* **WRITTEN TASK**:
Please present the material below as a numbered list, skipping blank lines and omitting the pictures.

* **Target position records**:
================

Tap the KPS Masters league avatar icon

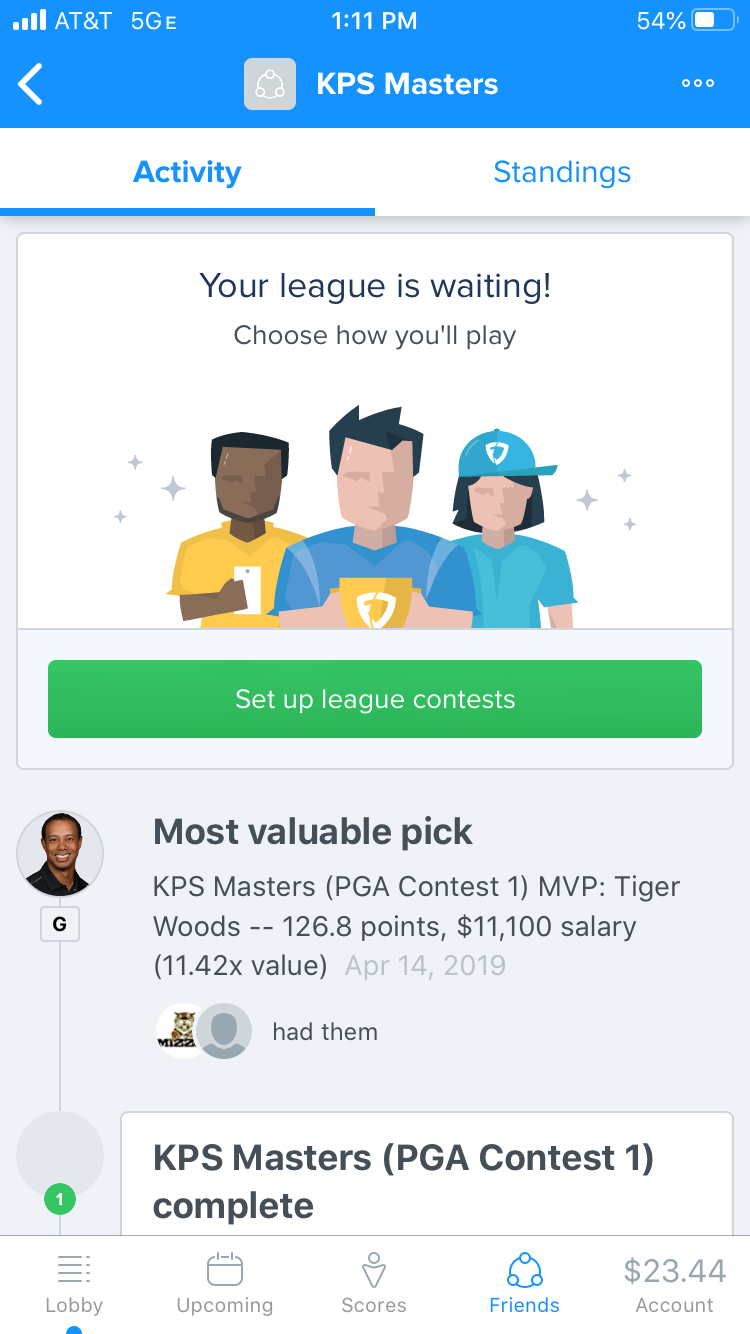click(270, 84)
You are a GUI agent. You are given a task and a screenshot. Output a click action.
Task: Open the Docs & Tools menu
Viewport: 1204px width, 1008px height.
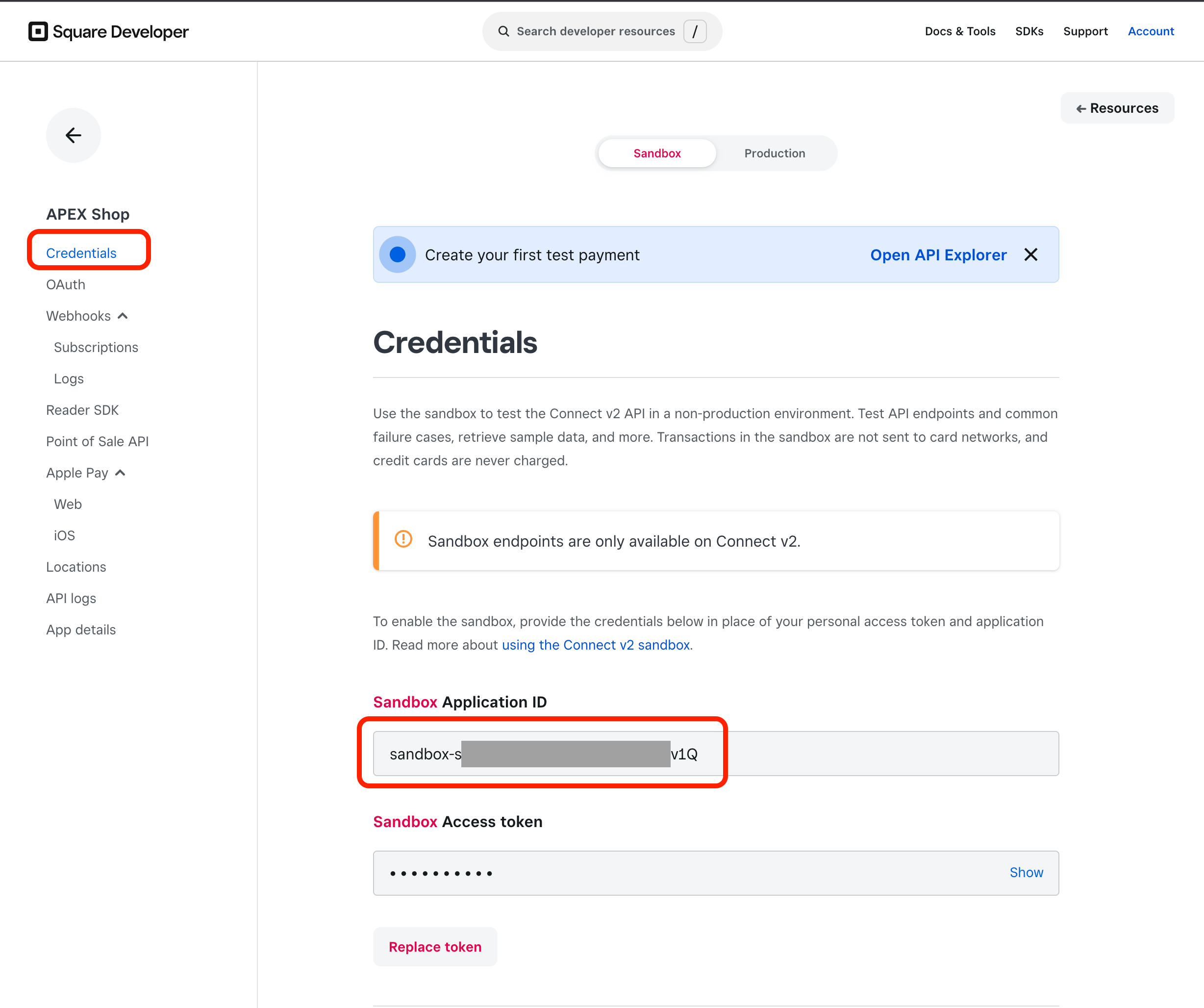click(x=959, y=31)
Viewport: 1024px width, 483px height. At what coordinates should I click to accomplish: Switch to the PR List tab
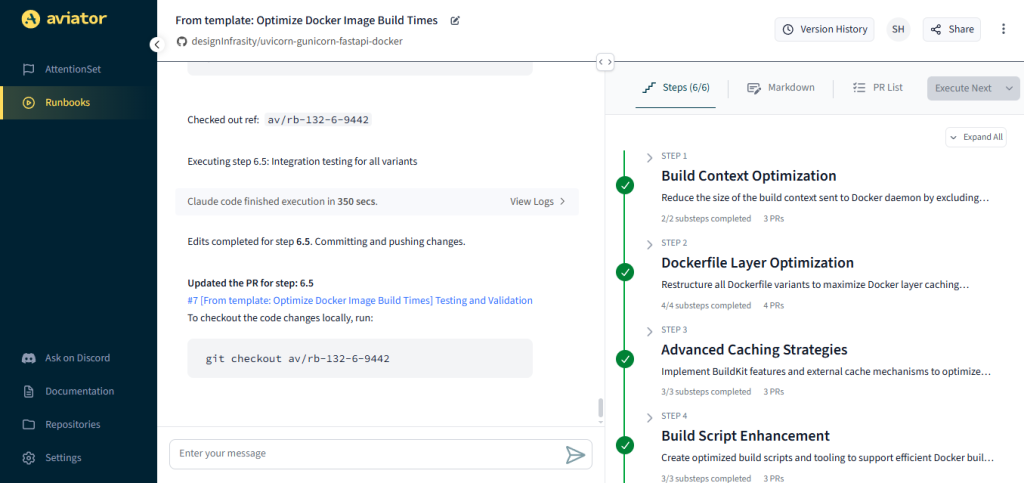pyautogui.click(x=877, y=88)
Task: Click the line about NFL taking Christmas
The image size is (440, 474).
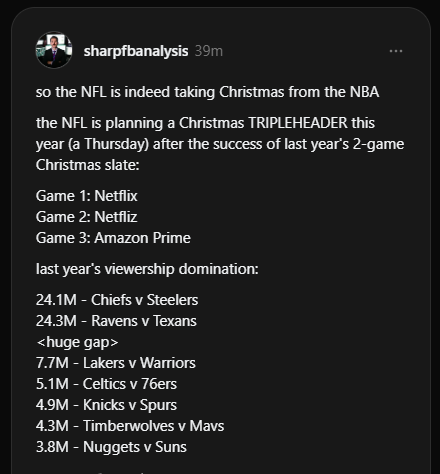Action: (x=207, y=92)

================

* **ANSWER TO THE TASK**:
1. Tap the KPS Masters league avatar icon
2. click(270, 84)
3. You are a GUI agent. You are given a task and a screenshot. Output a click action.
4. Task: Open the Docs & Tools menu
5. Viewport: 1204px width, 1008px height.
6. click(x=959, y=31)
7. Viewport: 1024px width, 483px height. At what coordinates should I click to accomplish: Switch to the PR List tab
8. pyautogui.click(x=877, y=88)
9. Task: Click the line about NFL taking Christmas
10. The image size is (440, 474).
11. Action: (x=207, y=92)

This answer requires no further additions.